Toyotomi Hideyoshi était mort. Le grand unificateur avait été capable de réaliser ce que bien peu avant lui avaient su faire. Il avait pris une nation divisée par les complots et la guerre civile, et, un par un, avait amené tous les clans combattants sous son contrôle.

Hideyoshi avait commencé son oeuvre de conquête en ramassant les morceaux épars de l'hégémonie d'Oda Nobunaga, son maître disparu (vainqueur du clan Takeda à la bataille de Nagashino en 1575); il s'était proclamé le protecteur et gardien du jeune fils de Nobunaga, qu'il avait adopté, et avait commencé alors à tisser un réseau d'alliances et à étendre son influence. Son action lui aliéna nombre des anciens vassaux de Nobunaga, ce qui l'amena à combattre ses anciens alliés; ceux qui refusèrent de le rejoindre spontanément et de reconnaître sa suzeraineté connurent la terreur de ses armées.

Même Tokugawa Ieyasu, l'un des seigneurs féodaux les plus puissants du Japon, avait finalement rallié la bannière d'Hideyoshi. Même si Ieyasu aurait pu peut-être vaincre Hideyoshi, il avait jugé préférable d'opter pour l'alliance – et la patience.
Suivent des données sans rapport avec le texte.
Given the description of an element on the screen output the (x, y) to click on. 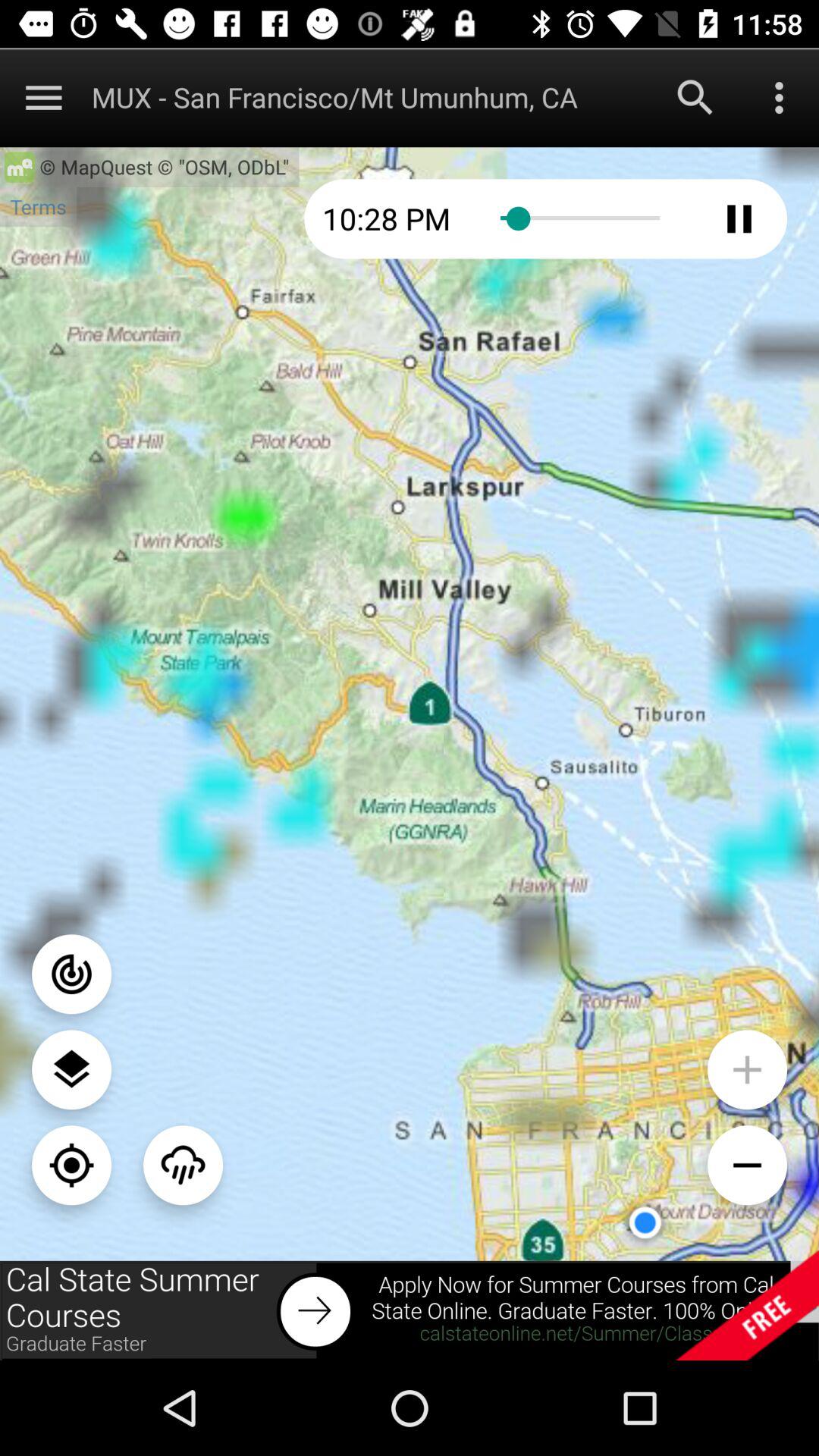
go to main manu (43, 97)
Given the description of an element on the screen output the (x, y) to click on. 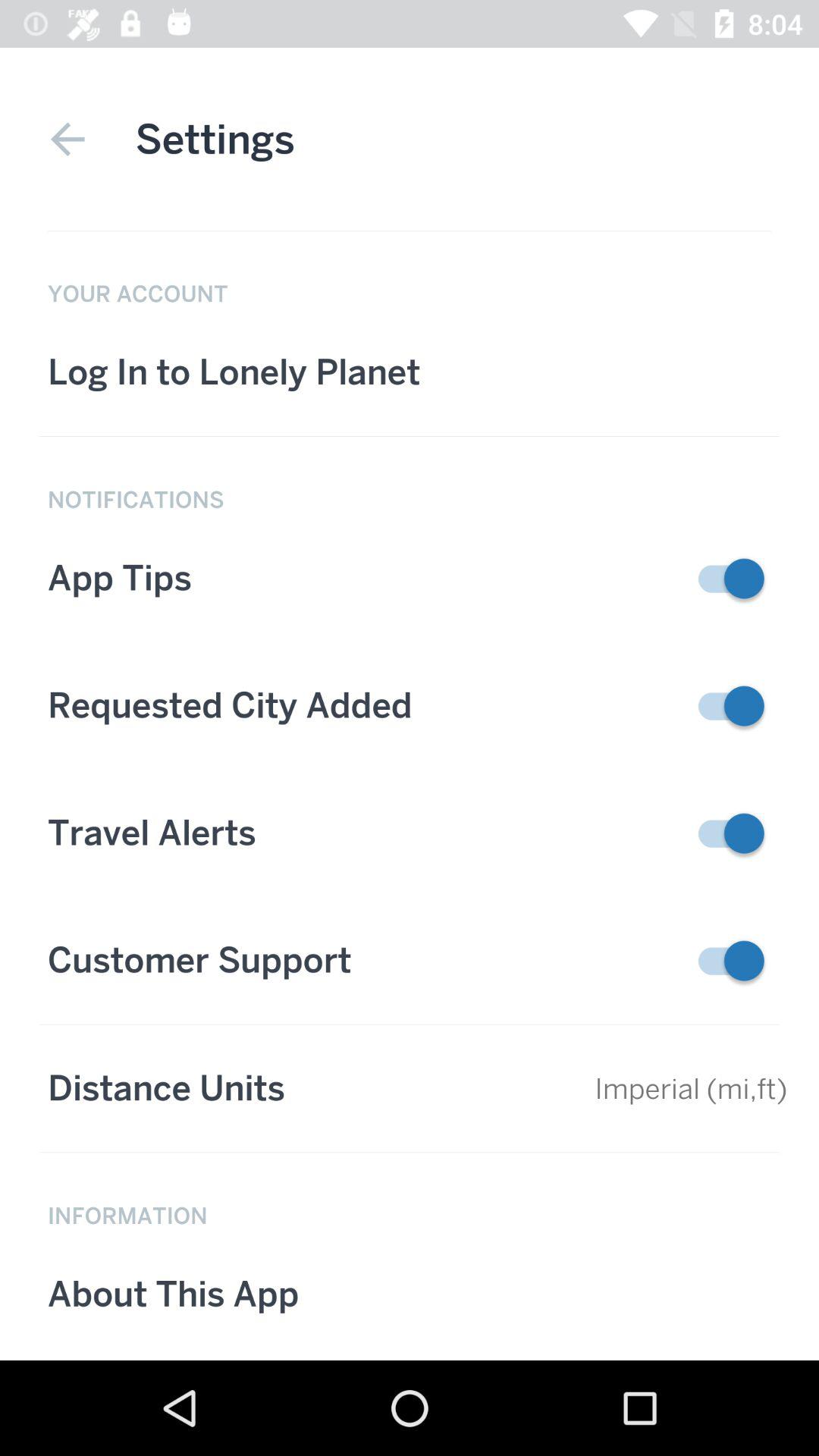
select the tab below text notification (409, 578)
select the button which is below information (409, 1294)
select the text which is immediately above information (409, 1089)
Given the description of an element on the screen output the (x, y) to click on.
Malgré les assertions des hagiographes de l'époque, qui tentèrent de le raccrocher au vénérable clan des Fujiwara (qui exercèrent le shogunat du 13° au 15° siècle), Hideyoshi était issu d'origines paysannes, et il ne pouvait en aucune manière réclamer de plein droit le titre de shôgun. Il dut se contenter de la fonction de Kanpaku, sorte de premier ministre civil, mais fut bel et bien le maître incontesté du Japon, et son sabre pouvait lever une armée qu'aucun shôgun n'aurait pu rassembler.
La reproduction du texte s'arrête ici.